In an April e-mail interview, Smith said that the dialogue format of their forthcoming book “allows us to explore our different starting places, reach conclusions (whether similar, at odds, or simply different), and force each other to try to think more clearly. In the process we also hope to model at least one way in which Jews and Christians may engage in respectful yet honest conversation. In the end, the model may be more important than any given conclusion.”

Finley’s church viewed “Good Will for the Common Good” two weeks before it left earlier this year on a mission trip to Cuba with a Reform Jewish congregation located one block away.

“Our trip to Cuba was the first combined mission effort that we know of between Baptists and Jews in the United States and included 24 members from Congregation Mickve Israel and 13 members from First Baptist Church,” said Finley, who noted that the two congregations had had close relationships for over 200 years and had worked on the trip planning for three years.

Calling it “an excellent tool in promoting synergy between Baptist and Jewish congregations,” he said, “We would recommend the DVD enthusiastically to any CBF church which is interested in fostering deeper relationships between Baptists and Jews.”

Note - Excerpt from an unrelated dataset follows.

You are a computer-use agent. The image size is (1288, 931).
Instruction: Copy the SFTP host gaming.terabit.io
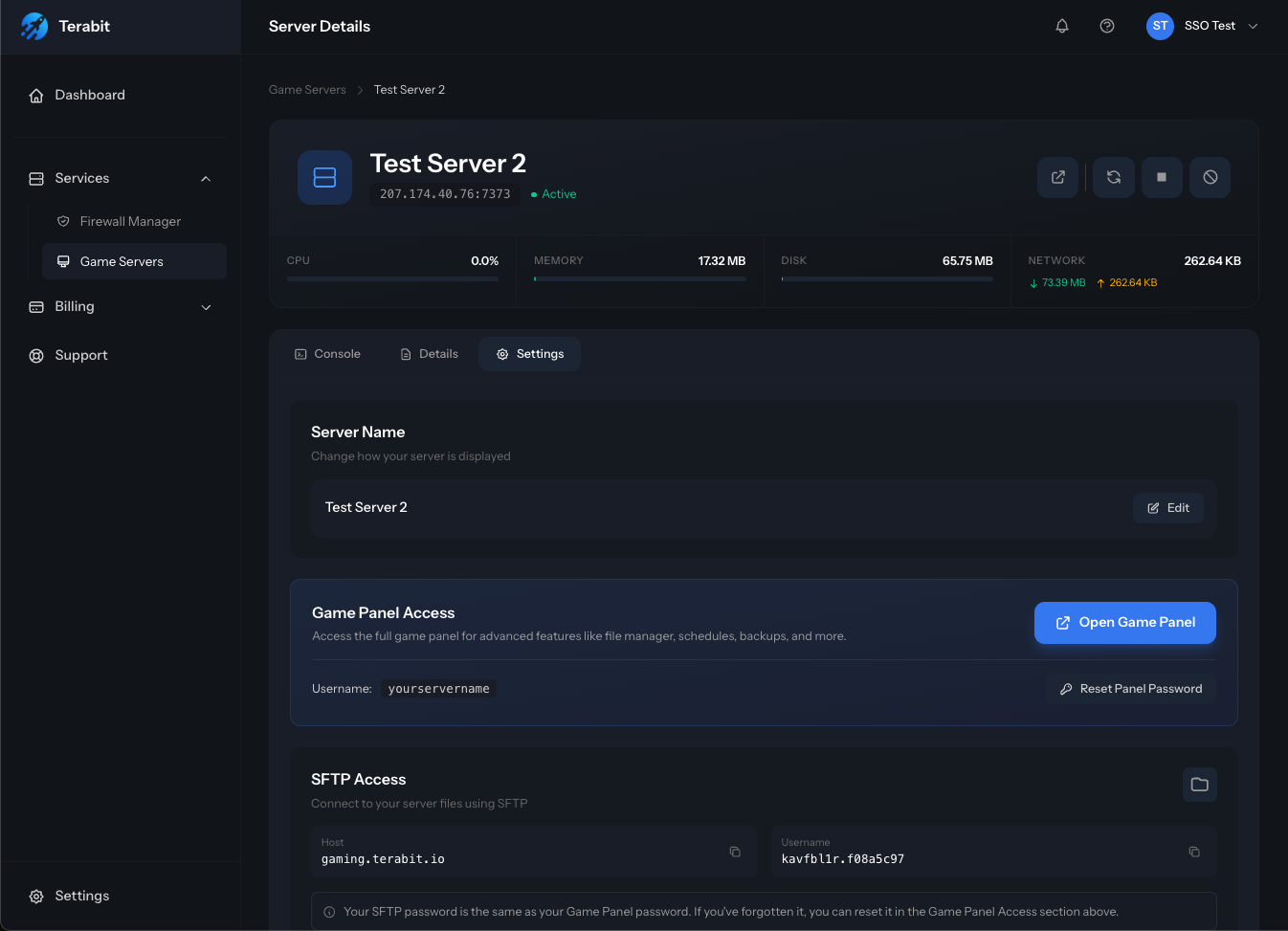tap(735, 852)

In addition to the story of Smith and Shapiro, the DVD features two other stories of constructive relationships between Baptists and Jews.

One is that of Immanuel Baptist Church and Congregation Ohabai Sholom in Nashville, Tenn. Each year these congregations, with St. George’s Episcopal Church, sponsor a Thanksgiving morning race that has raised over $1 million for homeless ministries.

The other story centers on Southside Baptist Church and Temple Emanu-El in Birmingham, Ala. The temple worshipped in Southside’s sanctuary when the temple underwent renovation in 2001-02.

The DVD includes clips of Rabbi Scott Hausman-Weiss, director of adult Jewish educational outreach at Temple Emanu-El in Birmingham, Ala., and Jonathan Levine, director of community services at the American Jewish Committee in New York. Hausman-Weiss and Levine spoke at a 2004 Baptist-Jewish goodwill luncheon sponsored by the Baptist Center for Ethics.

During the past quarter century, the relationship between Southern Baptists and Jews has hit rock bottom. Goodwill Baptists must take initiatives to turn around relationships, advancing the common good with their Jewish neighbors.

We must reframe the relationship in new ways through the virtues of wisdom, balance, courage and justice, the very virtues which form the DVD chapters.

If you are in Memphis, I hope you will join us.

Robert Parham is executive director of the Baptist Center for Ethics.